Source text:
Jane Kirkpatrick is the New York Times and CBA bestselling and award-winning author or contributor to thirty-nine books, including Something Worth Doing, One More River to Cross, A Name of Her Own, All Together in One Place, A Light in the Wilderness, The Memory Weaver, This Road We Traveled, and A Sweetness to the Soul, which won the prestigious Wrangler Award from the Western Heritage Center. Her works have won the WILLA Literary Award, a Carol Award, the 2016 Will Rogers Gold Medallion Award and 2021 Silver award. A clinical social worker and former consultant to the Confederated Tribes of Warm Springs Early Childhood programs, Jane now divides her time between Bend, Oregon, and Rancho Mirage, California, with her husband, Jerry, and Cavalier King Charles Spaniel, Caesar.

In this interview, Jane talks about her latest book, The Healing of Natalie Curtis.

FF: You an award-winning author of more than forty books. When and why did you first begin writing?
I wrote what I called “wretched little poems” as a child. But I didn’t write for others to read until my husband and I followed our hearts in the 1980s and moved to Starvation Lane to build a new life seven miles from our mailbox. My first book, Homestead, came from that experience and three years later came my first novel based on the life of a historical woman.

FF: Can you please provide a brief summary of your newest novel, The Healing of Natalie Curtis?
A classically trained musician has a breakdown in 1897 right before her New York Philharmonic debut. In 1902, still hurting, her brother invites her west where she falls in love with Native music but learns that Indigenous people are breaking the law when they sing or dance. Natalie uses her influence with President Theodore Roosevelt to get permission to record their music in order to preserve it. She also hopes to break the Code of Offenses that keeps Native people from sharing their music and arts with other Americans. In the process of working with others, the music helps heal her heart as well.

FF: When did you first learn about Natalie Curtis?
Several years ago, I read a book by Lesley Poling-Kempes titled Ladies of the Canyon about four remarkable women from the East who became enamored with the West and who both changed it and were changed by it. Natalie was one of those ladies.

FF: What intrigued you most about her life?
I wanted to answer the question, How did this protected, wealthy woman find herself spending years traveling by horseback and wagon with her brother to record Indian music in hogans and teepees and government schools, and did recording and writing about the music really make a difference in the lives of tribal people?

FF: You have a background in the mental health profession. How do you think this helped you when you wrote about Natalie Curtis?
I spent a fair amount of time exploring what might have been the reason for her breakdown, and I could apply what I’ve learned by working with men and women who are hurting to the depths of their souls and what will bring them peace.

Provided records:
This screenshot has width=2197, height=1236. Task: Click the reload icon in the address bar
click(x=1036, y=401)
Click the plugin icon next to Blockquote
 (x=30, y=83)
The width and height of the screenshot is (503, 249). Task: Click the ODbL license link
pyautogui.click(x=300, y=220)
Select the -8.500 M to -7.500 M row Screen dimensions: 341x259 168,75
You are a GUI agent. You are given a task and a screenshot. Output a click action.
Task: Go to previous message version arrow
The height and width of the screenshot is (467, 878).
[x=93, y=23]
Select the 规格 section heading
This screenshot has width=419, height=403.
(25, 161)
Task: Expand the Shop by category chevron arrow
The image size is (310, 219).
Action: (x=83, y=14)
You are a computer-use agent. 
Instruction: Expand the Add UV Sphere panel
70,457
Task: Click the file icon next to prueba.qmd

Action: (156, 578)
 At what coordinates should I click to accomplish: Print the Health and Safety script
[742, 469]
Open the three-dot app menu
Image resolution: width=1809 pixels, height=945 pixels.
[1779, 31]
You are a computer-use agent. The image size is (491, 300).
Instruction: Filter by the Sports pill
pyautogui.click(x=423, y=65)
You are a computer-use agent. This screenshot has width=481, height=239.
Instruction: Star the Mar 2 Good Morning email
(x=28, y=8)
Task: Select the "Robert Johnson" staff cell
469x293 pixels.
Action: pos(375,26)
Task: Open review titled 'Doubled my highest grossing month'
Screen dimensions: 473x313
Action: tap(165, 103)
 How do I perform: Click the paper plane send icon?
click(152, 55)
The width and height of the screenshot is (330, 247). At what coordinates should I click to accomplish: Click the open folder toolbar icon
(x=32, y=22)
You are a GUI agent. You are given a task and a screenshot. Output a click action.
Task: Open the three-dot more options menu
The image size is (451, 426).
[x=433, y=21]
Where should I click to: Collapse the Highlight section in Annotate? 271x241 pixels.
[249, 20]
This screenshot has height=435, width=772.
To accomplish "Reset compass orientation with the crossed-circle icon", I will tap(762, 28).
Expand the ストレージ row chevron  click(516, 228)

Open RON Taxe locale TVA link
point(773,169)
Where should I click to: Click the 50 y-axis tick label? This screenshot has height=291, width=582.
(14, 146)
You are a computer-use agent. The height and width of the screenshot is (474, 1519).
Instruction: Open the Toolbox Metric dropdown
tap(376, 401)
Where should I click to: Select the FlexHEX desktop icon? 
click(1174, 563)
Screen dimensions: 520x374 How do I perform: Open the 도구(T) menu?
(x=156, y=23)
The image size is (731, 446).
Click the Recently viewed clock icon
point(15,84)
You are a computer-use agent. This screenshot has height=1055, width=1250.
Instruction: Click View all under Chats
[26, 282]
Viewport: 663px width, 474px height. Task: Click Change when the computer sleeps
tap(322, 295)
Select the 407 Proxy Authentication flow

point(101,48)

Problem requirements:
Decide whether each statement agrees with the Jane Kirkpatrick interview, and answer yes or no with the deciding words from it quoted exactly. 1. Natalie Curtis had her breakdown in 1902. 2. Jane first learned about Natalie Curtis from a book titled Ladies of the Canyon. 3. Jane's first book was a novel.

Answer to this exercise:
1. No: "A classically trained musician has a breakdown in 1897 right before her New York Philharmonic debut."
2. Yes: "I read a book by Lesley Poling-Kempes titled Ladies of the Canyon"
3. No: "My first book, Homestead, came from that experience and three years later came my first novel based on the life of a historical woman."